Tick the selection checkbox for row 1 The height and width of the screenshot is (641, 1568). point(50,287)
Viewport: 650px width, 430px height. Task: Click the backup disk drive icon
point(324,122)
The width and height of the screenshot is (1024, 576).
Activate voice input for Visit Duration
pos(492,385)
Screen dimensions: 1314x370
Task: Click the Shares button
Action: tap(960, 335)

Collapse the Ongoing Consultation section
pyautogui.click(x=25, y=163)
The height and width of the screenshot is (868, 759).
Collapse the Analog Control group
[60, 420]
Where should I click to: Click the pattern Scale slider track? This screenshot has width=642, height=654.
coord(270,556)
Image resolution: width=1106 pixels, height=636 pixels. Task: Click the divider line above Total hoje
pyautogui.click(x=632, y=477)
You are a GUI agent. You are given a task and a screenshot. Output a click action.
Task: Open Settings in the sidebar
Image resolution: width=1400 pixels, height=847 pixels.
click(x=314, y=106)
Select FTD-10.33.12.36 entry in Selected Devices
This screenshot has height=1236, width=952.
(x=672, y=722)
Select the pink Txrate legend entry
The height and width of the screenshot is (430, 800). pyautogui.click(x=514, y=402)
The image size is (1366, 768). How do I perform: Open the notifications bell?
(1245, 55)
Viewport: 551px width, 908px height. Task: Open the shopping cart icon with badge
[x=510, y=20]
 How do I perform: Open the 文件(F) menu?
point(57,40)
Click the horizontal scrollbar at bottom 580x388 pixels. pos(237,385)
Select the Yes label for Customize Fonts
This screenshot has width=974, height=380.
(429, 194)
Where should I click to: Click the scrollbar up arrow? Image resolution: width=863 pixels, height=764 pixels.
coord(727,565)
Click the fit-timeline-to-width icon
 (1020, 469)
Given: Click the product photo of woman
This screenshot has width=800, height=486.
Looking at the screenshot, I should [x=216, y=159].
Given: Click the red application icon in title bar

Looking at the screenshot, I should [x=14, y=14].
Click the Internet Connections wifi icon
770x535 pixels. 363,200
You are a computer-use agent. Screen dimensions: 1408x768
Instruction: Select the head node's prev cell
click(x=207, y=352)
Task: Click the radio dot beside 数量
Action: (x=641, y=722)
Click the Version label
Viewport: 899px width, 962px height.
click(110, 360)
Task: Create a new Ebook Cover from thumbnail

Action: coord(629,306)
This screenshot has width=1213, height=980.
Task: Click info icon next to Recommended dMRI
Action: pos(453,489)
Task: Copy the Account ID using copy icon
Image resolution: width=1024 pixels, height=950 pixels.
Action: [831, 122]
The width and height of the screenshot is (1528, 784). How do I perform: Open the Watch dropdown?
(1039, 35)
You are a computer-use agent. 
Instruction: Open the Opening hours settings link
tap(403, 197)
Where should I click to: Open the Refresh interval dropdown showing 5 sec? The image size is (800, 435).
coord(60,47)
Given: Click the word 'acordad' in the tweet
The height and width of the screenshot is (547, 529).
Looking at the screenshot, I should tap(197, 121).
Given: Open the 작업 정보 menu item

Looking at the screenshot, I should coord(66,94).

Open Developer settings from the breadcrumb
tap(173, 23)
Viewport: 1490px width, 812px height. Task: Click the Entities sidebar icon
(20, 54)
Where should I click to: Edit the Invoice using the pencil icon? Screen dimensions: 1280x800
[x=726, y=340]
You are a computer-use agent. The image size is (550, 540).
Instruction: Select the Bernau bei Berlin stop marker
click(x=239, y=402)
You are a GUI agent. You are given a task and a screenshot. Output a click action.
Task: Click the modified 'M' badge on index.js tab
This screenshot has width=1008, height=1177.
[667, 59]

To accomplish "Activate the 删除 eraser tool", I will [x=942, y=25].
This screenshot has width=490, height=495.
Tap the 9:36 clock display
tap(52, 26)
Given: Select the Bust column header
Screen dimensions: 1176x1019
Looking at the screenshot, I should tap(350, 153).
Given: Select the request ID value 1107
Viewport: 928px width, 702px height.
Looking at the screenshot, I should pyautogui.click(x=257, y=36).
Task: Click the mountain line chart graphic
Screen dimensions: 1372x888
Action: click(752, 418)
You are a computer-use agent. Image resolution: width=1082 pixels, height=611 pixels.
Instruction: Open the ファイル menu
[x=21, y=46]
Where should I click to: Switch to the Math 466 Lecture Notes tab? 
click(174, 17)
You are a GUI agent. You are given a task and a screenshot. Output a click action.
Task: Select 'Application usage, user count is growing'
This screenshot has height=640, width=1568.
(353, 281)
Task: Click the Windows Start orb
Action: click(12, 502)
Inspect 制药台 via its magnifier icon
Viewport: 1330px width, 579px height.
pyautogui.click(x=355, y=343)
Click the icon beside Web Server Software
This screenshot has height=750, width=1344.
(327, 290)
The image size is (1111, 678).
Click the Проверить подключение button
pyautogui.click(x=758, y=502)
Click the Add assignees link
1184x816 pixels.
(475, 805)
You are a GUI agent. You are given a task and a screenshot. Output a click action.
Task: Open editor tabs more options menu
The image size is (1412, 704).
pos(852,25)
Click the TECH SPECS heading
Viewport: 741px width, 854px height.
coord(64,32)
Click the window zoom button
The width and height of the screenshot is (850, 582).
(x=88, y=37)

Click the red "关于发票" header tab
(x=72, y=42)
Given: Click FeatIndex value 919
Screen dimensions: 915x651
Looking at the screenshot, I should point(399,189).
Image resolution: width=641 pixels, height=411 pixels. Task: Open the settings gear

-=-=-

• **Exercise description**:
If a line above holds the string "computer", copy it out.

• **Solution to this exercise**:
You are a computer-use agent. Screen dimensions: 1408x768
You are a computer-use agent. 
You are a computer-use agent. The image size is (550, 540).
You are a computer-use agent. Image resolution: width=1082 pixels, height=611 pixels.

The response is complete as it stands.